══ Information

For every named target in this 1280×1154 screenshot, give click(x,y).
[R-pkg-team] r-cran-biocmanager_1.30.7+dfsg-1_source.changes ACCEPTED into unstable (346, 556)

════
══ Information

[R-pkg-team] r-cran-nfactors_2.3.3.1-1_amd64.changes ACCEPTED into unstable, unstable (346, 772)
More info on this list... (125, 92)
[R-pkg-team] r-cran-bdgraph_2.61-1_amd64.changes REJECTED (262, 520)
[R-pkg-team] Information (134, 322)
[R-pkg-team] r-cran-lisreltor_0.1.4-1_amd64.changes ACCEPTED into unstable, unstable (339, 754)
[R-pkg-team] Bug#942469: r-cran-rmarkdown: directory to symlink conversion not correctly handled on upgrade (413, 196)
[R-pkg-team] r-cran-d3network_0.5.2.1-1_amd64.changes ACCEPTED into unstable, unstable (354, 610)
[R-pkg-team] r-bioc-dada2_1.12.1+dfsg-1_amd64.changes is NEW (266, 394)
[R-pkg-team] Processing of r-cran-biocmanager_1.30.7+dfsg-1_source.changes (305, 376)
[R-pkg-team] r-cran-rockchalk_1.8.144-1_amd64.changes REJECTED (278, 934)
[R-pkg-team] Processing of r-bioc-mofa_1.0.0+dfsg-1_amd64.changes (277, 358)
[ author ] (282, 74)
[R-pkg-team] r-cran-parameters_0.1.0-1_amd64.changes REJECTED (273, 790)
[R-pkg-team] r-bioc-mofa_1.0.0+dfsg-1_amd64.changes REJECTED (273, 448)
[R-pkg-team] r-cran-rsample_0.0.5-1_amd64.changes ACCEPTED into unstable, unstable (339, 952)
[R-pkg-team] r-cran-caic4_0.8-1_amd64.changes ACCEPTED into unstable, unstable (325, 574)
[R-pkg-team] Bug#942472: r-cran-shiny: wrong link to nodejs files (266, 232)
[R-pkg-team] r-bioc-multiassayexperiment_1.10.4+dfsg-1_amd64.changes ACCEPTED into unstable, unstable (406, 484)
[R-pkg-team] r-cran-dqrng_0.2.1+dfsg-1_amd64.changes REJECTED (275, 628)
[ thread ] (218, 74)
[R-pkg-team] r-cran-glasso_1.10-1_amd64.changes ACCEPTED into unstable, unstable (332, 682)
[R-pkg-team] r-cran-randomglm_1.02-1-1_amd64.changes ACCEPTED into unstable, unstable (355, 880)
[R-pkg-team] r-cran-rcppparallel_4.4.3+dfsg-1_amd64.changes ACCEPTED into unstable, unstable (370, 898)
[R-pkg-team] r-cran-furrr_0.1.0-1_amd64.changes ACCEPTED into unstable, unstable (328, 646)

════
══ Information

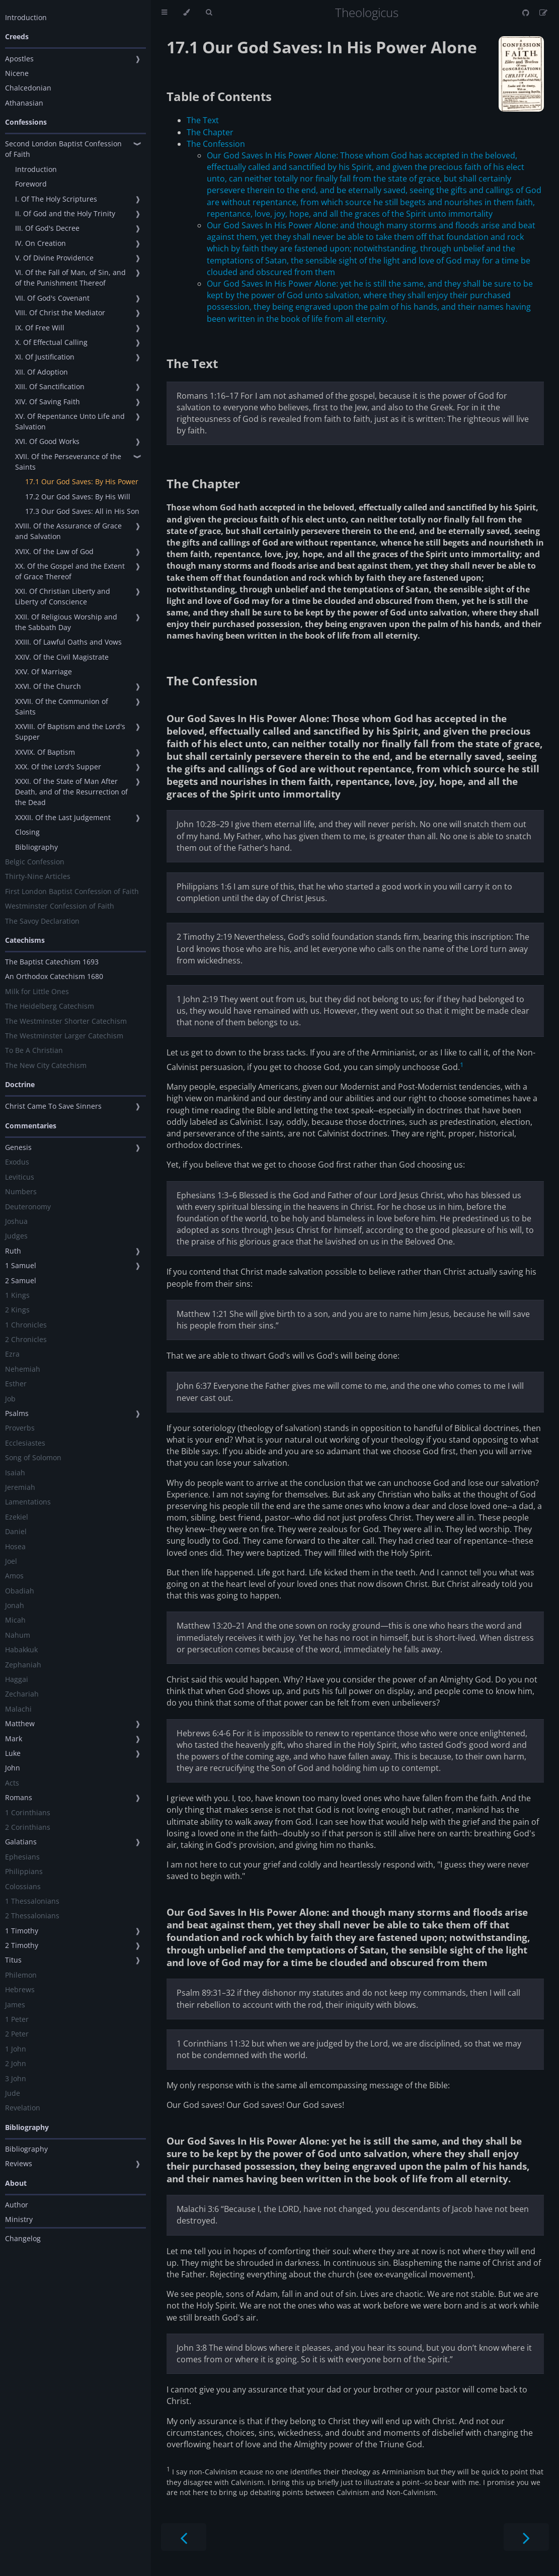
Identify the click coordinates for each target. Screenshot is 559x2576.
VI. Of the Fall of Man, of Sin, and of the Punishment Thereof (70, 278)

════

◆ **What is required**: Beginning at the line above with "[R-pkg-team] r-cran-dqrng_0.2.1+dfsg-1_amd64.changes REJECTED" and finishing at the line with "[R-pkg-team] r-cran-furrr_0.1.0-1_amd64.changes ACCEPTED", return each line exactly and return nothing else.

◆ **Written solution**:
[R-pkg-team] r-cran-dqrng_0.2.1+dfsg-1_amd64.changes REJECTED (275, 628)
[ thread ] (218, 74)
[R-pkg-team] r-cran-glasso_1.10-1_amd64.changes ACCEPTED into unstable, unstable (332, 682)
[R-pkg-team] r-cran-randomglm_1.02-1-1_amd64.changes ACCEPTED into unstable, unstable (355, 880)
[R-pkg-team] r-cran-rcppparallel_4.4.3+dfsg-1_amd64.changes ACCEPTED into unstable, unstable (370, 898)
[R-pkg-team] r-cran-furrr_0.1.0-1_amd64.changes ACCEPTED into unstable, unstable (328, 646)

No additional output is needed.